Since the passage of the JRA bill, the SAO has supported the release of 15 individuals
Baltimore, Md. (September 30, 2022) - Tomorrow marks the one year anniversary since the Juvenile Restoration Act (JRA) went into effect, a bill that ends life sentences without parole for juveniles and allows the courts to reconsider the sentence of juveniles who have spent a minimum of 20 years in prison while demonstrating that they are no longer a danger to the public.
"Prosecutors have historically played a role and contributed to the epidemic of mass incarceration and racial inequity in this country by making excessive sentence recommendations and we have a responsibility to right that wrong. As the lead prosecutor in Baltimore City, our office should have the authority, autonomy and discretion to review and revise sentences that are incompatible with current practices, “testified State's Attorney Marilyn Mosby in 2021. "The status quo is neither just nor sustainable. The JRA does not allow for guaranteed release of these offenders. Rather, it creates a careful process for second chances, where public safety is the paramount deciding factor. We must recognize the mistakes of the past and modernize our approach to incarcerated individuals, particularly those sentenced as juveniles."
Since the JRA went into effect:
- 23 JRA hearings have been held.
- The SAO supported release in 15 cases; supported a reduction of sentence (but not release) in 2 cases; and opposed any reduction in 6 cases.
- The courts have reduced sentences that resulted in release in 14 cases; reduced sentences (that did not result in immediate release) in 4 cases, and denied any reduction in 4 cases. The decision in one case is still pending.
- The youngest released individual was 15 years old at the time of the offense and the oldest was 17.
- Every single JRA defendant so far has been a Black male.
- 21 of the cases are homicides and one was a sex offense.
- Of the people released, the longest amount of time served was 41 years (before release); the shortest amount of time served was 22 years. The average amount of time served is 33 years.
- Of the people released, the oldest was 56 years old; the youngest was 41 years old. The average age at the time of release is 50 years old.
- To date 0% of the releases have recidivated, meaning none have committed another offense after re-entering society.
The JRA legislative victory was the culmination of two years of advocacy, including the Baltimore City State's Attorney's Office (SAO) and local partners.
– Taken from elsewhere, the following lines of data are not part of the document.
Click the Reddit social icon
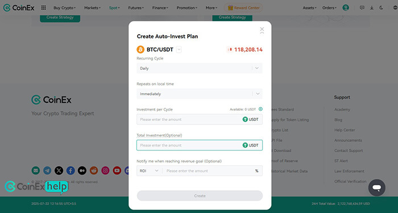This screenshot has width=398, height=213. 94,170
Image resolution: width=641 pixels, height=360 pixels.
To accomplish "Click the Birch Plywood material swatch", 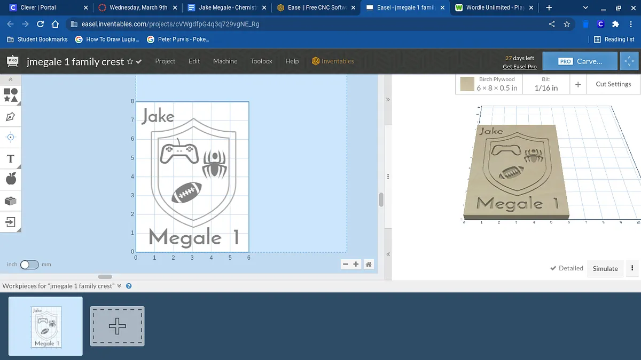I will coord(467,84).
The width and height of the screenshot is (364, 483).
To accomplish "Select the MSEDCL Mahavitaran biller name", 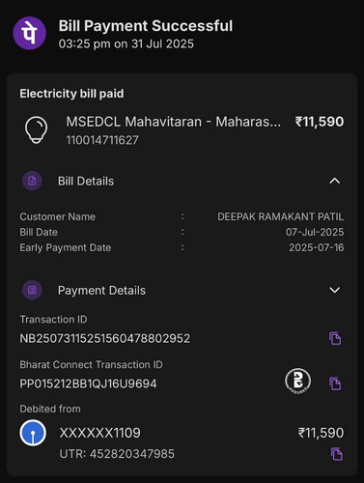I will (x=174, y=122).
The SAO worked with legislators, UMD Attorneys, and the Campaign for the Fair Sentencing of Youth to advocate for this vital piece of legislation, which brings Maryland in line with 24 other states.
In recent years, the Supreme Court has acknowledged that childhood brain development should be taken into account when sentencing juvenile offenders, and ruled it unconstitutional to sentence minors to death or mandatory life without parole sentences.
SAO Sentencing Review Unit (SRU) chief, Becky Feldman, also testified in favor of the legislation, as someone who sees firsthand the rehabilitation and unjustified lengthy sentencing of juveniles on a daily basis.
"We are in the midst of a public reckoning with racial justice and mass incarceration in our nation, and also in Maryland. We need to deal with painful truth that we choose incarceration over rehabilitation, and we incarcerate people for much too long. This can change with the JRA’s passage," said ASA Feldman.
Prior to vacating the conviction of Adnan Syed, who was found guilty as a juvenile for the 1999 murder of Hae Min Lee and sentenced to Life in prison plus 30 years, the SAO was reviewing Mr. Syed's case as a potential JRA recommendation. Once the SAO uncovered Brady violations and new evidence, it became apparent that a recommendation to vacate and seek a new trial would be more appropriate.